Hubo un Vélez más chico. Lo conocí de la mano de mi abuelo, en unas canchas de bochas que se llevó el progreso de plateas y autopistas. Lo conocí cuando no había Chilaverts ni Bassedas vistiendo modernas Umbros, era un Vélez de sportlandias enfundando Virgalitos y Escandones. Un Vélez derrotado por All Boys en un potrero con pretensiones de primera, una bellísima postal de un Buenos Aires que, incluso entonces, ya se iba. Entonces no lo noté, por eso al ver a esos “muchachos de antes” correr sobre barro y bajo lluvia me pregunté ¿esto va a salir en los diarios mañana? Se me aparecía como poca cosa para tener alguna trascendencia. En la tribuna no éramos más de 500, liderados por un muchachote sin mayores aspiraciones personales que una garganta en grito de gol en los siguientes minutos. El gol no llegó, rara vez llegaba, sólo lo suficiente para seguir en primera.

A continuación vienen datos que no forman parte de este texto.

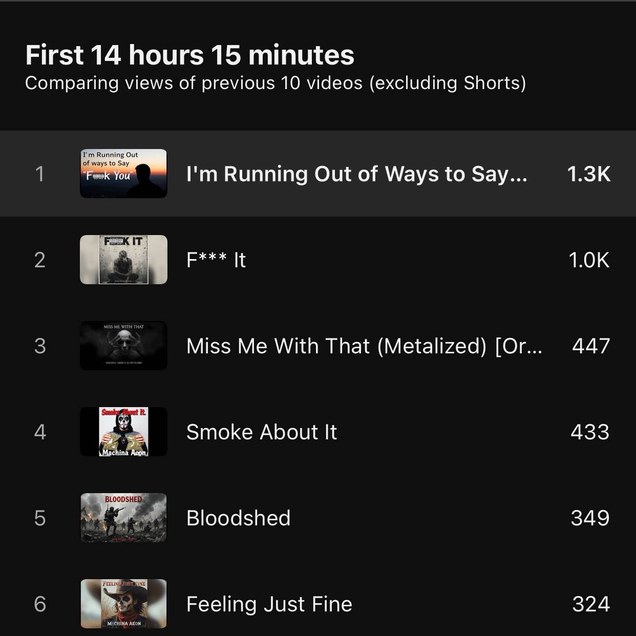Screen dimensions: 636x636
Task: Click the Bloodshed video thumbnail
Action: tap(123, 518)
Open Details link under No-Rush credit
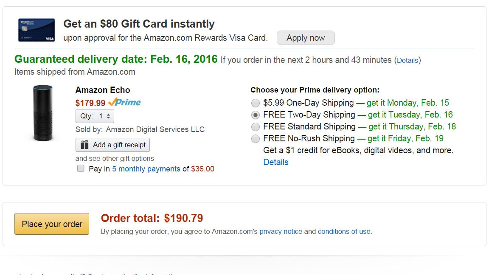Image resolution: width=489 pixels, height=275 pixels. point(276,162)
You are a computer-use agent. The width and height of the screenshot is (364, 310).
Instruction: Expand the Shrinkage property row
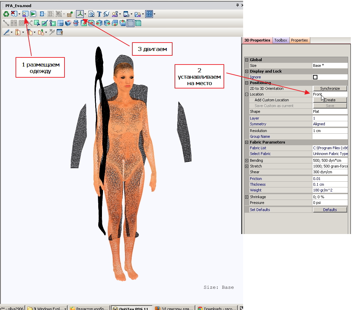(246, 197)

Aquel Vélez no rumoreaba renuncias de comisiones directivas por quedar afuera de copas, las copas estaban en Avellaneda, alcanzaba con una buena racha.
En ese Vélez nos aferrábamos a historias mínimas, un Nacional que muchos no habíamos visto, una fiesta aguada no hacía mucho, más lejos, 8 puñaladas de venganza por una canallada roja.
Y no mucho más, algún héroe que no odiaba al vino tanto como al sol.
Un Vélez pequeño, que no debe volver, pero que se extraña. Una infancia de juguetes caseros, que sabemos que debió tener Mecanos y Cerebros Mágicos, pero que igual añoramos con su balero del palo y la lata.
En ese Vélez también se discutían técnicos y jugadores. Jugadores sin pergaminos, a los que pedíamos más entrega que títulos, como si lo que hiciera falta es estar a la altura de la derrota y no salir de ella.
Cuando este Vélez comenzó a irse, hubo uno que, a modo de despedida, concentró todos los odios y amores juntos, nunca nadie provocó tantos ojos moros y manos machucadas, ambas velezanas. Por mi parte debo reconocer que nunca insulté tanto a un ser humano.
Y juro aún hoy que lo merecía ¿Acaso tenía derecho a jugar con lo justo? Siempre me pregunté si se bañaba después de cada partido; si lo hacía, era por ritualismo puro.
En aquel tiempo, a falta de campeonatos, elevábamos partidos, partidos realmente memorables; y en una de esas injusticias que sólo el fútbol puede entregar, quien menos lo merecía nos regaló una página inolvidable.
Promediaban los 80 y observaba el país, el Bocha cumplía 500 espectáculos de magia. Del otro lado había un mago que sabía todos los trucos, pero por desgano los dejaba siempre inconclusos.
Fabián Vázquez salió a la cancha esa tarde con su odioso paso cansino y despreocupado, insulté a voz en cuello cuando dieron su nombre, y empezó la función.
Esa vez se ve que se había tomado el trabajo de estudiar el libreto, salían conejos de la galera de Bochini, el Indio respondía con pañuelos, golpe a golpe, una función de lujo, el gran truco por el que parecían competir a muerte era quien achicaba más la pelota, al final salieron los utileros con lupas. Fue un empate, 2 a 2, no podría precisar quien ganó el duelo de ilusionistas, pero me quedo con aquella obra de mi odiado Vázquez que festejó saludando brazo en la cintura e inclinación galante. Lo reconozco, aplaudí, nunca aplaudí tanto a un ser humano.
Hoy, llenos de gloria, aquellos truquitos parecen menores, pero sólo parecen. Aquellos no tenían como compañeros a Chilaverts ni Bassedas, y estos no enfrentaban cada domingo a Bochinis, Maradonas, Alonsos, Babingtons, Brindisis, Housemans, Kempes, etc. etc.
Si Goliat hubiera vencido a David, los Filisteos habrían celebrado, pero el triunfo del pequeño David fue disfrutado por Israel como sólo puede hacerlo el débil.
Fabián Vázquez participó luego de la gloria, hoy me suena inmerecido; pero si observo hacia atrás, no puedo dejar de reconocer que nadie más que él, cargado de odios y amores, lleno de silbidos y aplausos, tenía más derecho a representar a aquel viejo Vélez en el nuevo.
Yo, por mi parte, no me arrepiento de mis silbidos, pero menos aún de esa tarde de aplausos.